**Tasks to perform:**
**A.** Give every dollar amount that appears in the passage on state aid to Maine schools.
**B.** Resume the passage on state aid to Maine schools, starting right after its final sentence.

**Source:**
Lawmakers left Augusta last spring with a meager planned 2.3 percent increase for General Purpose Aid to Education, an amount way off the promised pace of the upcoming Essential Programs and Services funding method, due to begin no later than 2008, and providing an actual cut to program services to many schools, once other costs were taken out of the total. They pledged, however, that if there were any new money to be found, GPA would be at the top of the list.
Come January, not only wasn’t there new money, the shortfall looked huge and the governor had proposed that local districts pick up about $9 million in special-education costs for state wards. School districts throughout Maine braced for local budget battles.
Some districts will still see those battles, but many have been helped significantly by the bi-partisan agreement in the Education Committee to seek an additional $7.8 million in addition to the brightening revenue forecast. They found not only support among legislative leaders and the governor but even more direct help – a leadership compromise last weekend added another $2.2 million to GPA, for a total of $10 million, targeted partly at program costs, and representing an increase of 4.1 percent. That’s still small compared with the increases of recent years, but it is much better than where the GPA budget stood last year. The new revenue forecast also meant that Gov. King could remove the state-ward cost from the local budgets. The two improvements shift nearly $20 million away from property taxes and toward the more equitably distributed state taxes. (It would be better still if the federal government came up with its proper share on the state-ward budget line.)

**Data:**

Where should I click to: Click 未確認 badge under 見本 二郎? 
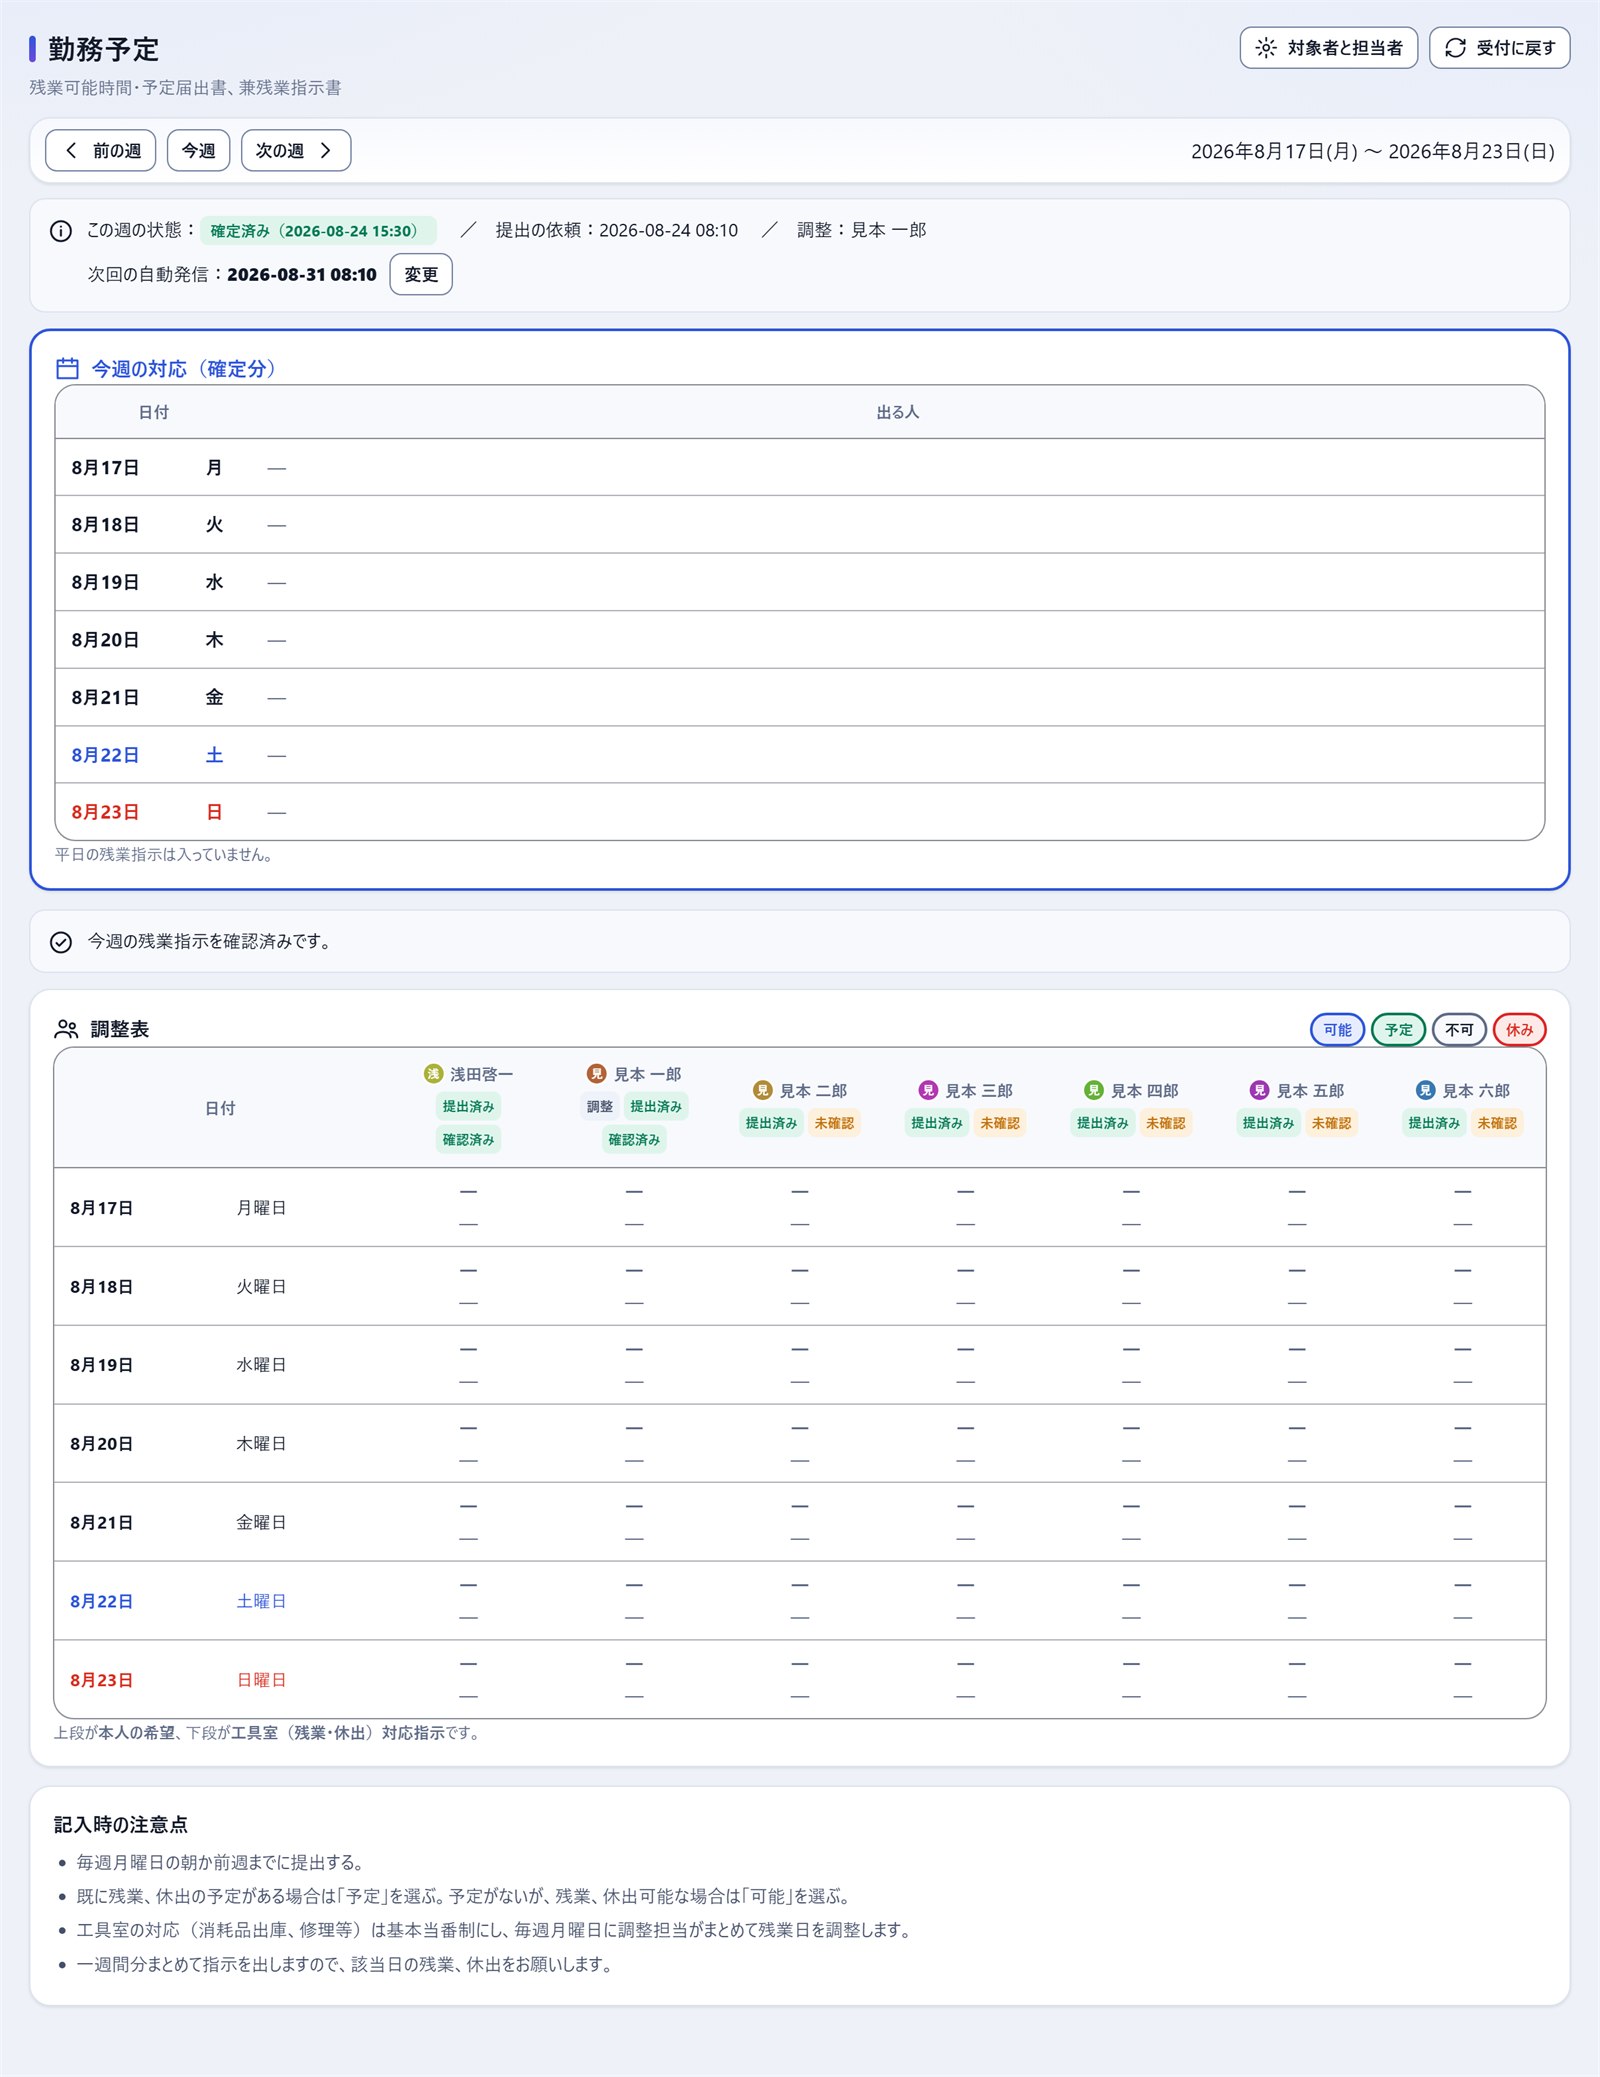coord(834,1123)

**Results of the exercise:**
**A.**
about $9 million
$7.8 million
$2.2 million
$10 million
nearly $20 million

**B.**
The GPA proposal is not ideal. It still leaves too large a cushion ($4 million) for districts that have had plenty of time to prepare for changes in valuation and in the funding formula. Even so, some lawmakers from better-off districts continue to want the cushion to be larger. They propose taking still more money from the technology fund or from GPA itself. Protecting both of these is crucial, especially to poorer school districts, as the Education Committee understood when it strongly supported them.
The full Legislature should follow the same course. Times have been difficult with the budget shortfall, but the proposed supplemental budget presents neither panic nor profligacy. Sparing worse cuts to education was a move that will pay off for years to come.